(Collected data)
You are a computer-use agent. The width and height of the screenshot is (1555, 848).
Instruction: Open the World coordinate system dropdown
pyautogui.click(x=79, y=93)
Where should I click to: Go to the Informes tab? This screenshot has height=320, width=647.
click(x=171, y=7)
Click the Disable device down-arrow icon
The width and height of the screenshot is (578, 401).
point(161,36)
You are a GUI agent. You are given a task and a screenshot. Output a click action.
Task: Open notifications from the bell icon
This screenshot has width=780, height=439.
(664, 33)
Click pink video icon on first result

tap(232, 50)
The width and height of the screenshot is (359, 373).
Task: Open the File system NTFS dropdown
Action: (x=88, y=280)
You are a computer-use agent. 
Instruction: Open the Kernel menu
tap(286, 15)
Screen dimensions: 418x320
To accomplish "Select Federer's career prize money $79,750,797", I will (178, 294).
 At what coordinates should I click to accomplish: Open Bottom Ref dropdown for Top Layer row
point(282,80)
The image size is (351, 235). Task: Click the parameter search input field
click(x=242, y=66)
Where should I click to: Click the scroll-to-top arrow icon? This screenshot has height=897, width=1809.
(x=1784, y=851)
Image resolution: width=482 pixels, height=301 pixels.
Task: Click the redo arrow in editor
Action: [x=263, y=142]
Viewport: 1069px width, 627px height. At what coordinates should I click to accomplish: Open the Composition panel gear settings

▶ [What needs to be done]
Your reply should consist of all the records, restated exactly.

▶ [Result of the exercise]
You are a computer-use agent. The width and height of the screenshot is (1555, 848).
Instruction: Open the World coordinate system dropdown
pyautogui.click(x=79, y=93)
Where should I click to: Go to the Informes tab? This screenshot has height=320, width=647.
click(x=171, y=7)
Click the Disable device down-arrow icon
The width and height of the screenshot is (578, 401).
point(161,36)
You are a GUI agent. You are given a task and a screenshot. Output a click action.
Task: Open notifications from the bell icon
This screenshot has width=780, height=439.
(664, 33)
Click pink video icon on first result

tap(232, 50)
The width and height of the screenshot is (359, 373).
Task: Open the File system NTFS dropdown
Action: (x=88, y=280)
You are a computer-use agent. 
Instruction: Open the Kernel menu
tap(286, 15)
Screen dimensions: 418x320
To accomplish "Select Federer's career prize money $79,750,797", I will (178, 294).
 At what coordinates should I click to accomplish: Open Bottom Ref dropdown for Top Layer row
point(282,80)
The image size is (351, 235). Task: Click the parameter search input field
click(x=242, y=66)
Where should I click to: Click the scroll-to-top arrow icon? This screenshot has height=897, width=1809.
(x=1784, y=851)
Image resolution: width=482 pixels, height=301 pixels.
Task: Click the redo arrow in editor
Action: [x=263, y=142]
Viewport: 1069px width, 627px height. At what coordinates should I click to accomplish: Open the Composition panel gear settings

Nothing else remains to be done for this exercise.